As for the infringement right, it is currently extended to use, namely, in relation to any goods or services that may cause confusion to the consumer or determines the dilution of an already filed or registered trademark. In addition, a specific provision for unfair competition will be in force for acts that are “contrary to honest practices in industrial or commercial matters”, which includes those that can cause confusion or dilution.

Thirdly, the new trademark act also determines for criminal offenses, establishing penalties for acts related to trademark infringements. Indeed, counterfeiting of products has had, throughout the years, a considerable influx in Malawi’s market, representing a negative impact on the country’s development. The new trademark law will empower the Malawi Bureau of Standards (MBS) to control the inflow of fake products in the country, which constitutes a very hopeful step for Malawi towards the right direction in what regards fighting the influx of second-generation goods.

Lastly, provisions were made for the license recordal based on quality control as well as assignments without goodwill, previously not foreseen.

Apart from these significant modifications on the trademark legal structure, the new act determines the engagement with international instruments on trademark protection. The provision of “Part IX” of the new trademarks act is entitled “International Registration of Trademarks”. One of the provisions mentioned in this section concerns international agreements and, in the circumstance, Malawi ratifies or accedes to any international treaty related to the protection of trademarks, the Minister responsible for that matter, is obliged to publish a notice in the Governments’ Official Gazette stating that Malawi will become a member of that treaty and proceed to list the same in the trademarks act.
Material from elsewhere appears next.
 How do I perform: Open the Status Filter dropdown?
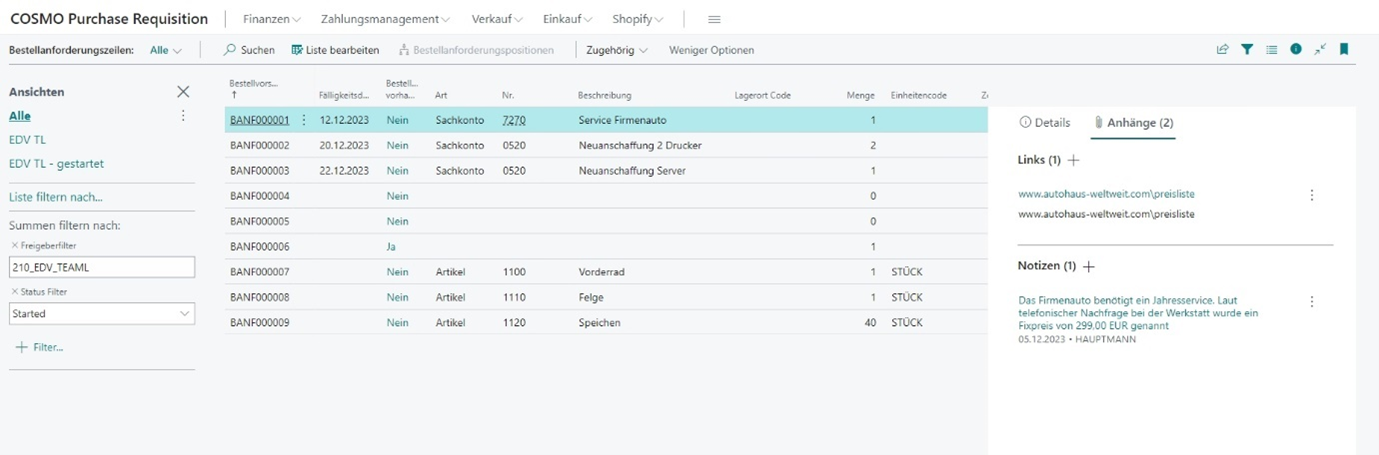click(x=102, y=314)
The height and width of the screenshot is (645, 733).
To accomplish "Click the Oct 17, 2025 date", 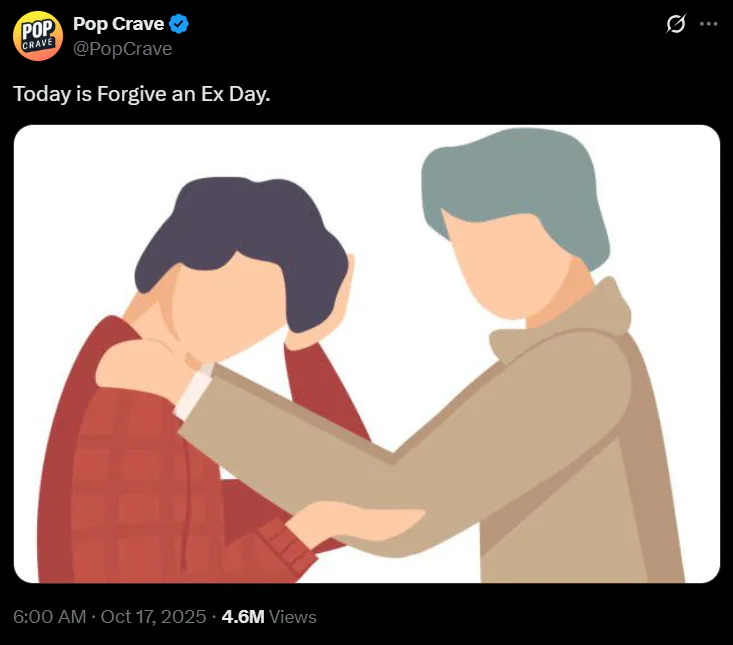I will (153, 616).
The new trademarks act mentions the international instruments, which Malawi has already ratified, such as the Banjul Protocol on marks within the framework of the African Regional Industrial Property Organization (ARIPO) and the Madrid Protocol on international trademarks.

Up until this moment, despite being a signatory member of the Banjul Protocol, Malawi never formally incorporated the treaty into its national law. Therefore, the enforceability and effectiveness of trademark registrations in Malawi through ARIPO was not clear. However, the new trademark act expressly determines, under the third schedule, the formal procedure for ARIPO trademarks, which means that when the Bill passes to Law, the enforceability and effectiveness regarding the registration of trademarks through ARIPO, by means of designating Malawi in an application, will be dissipated. As for the Madrid Protocol, despite the fact that it is mentioned in the Bill, Malawi is yet to ratify the international treaty. Nevertheless, the simple fact that the Protocol is formally mentioned in the new trademarks act may be pointing towards the intention of the country to ratify the same.

The aforementioned alterations have been significant enough to reform the Malawi’s legal framework on trademark registration as it was clear that the previous trademark registration system was in need of an overhaul. Upon the moment the Bill passes to Law, the changes will be noticeable bringing Malawi up a notch in what regards IP protection, for the benefit of the country and the increase of business opportunities for international investors.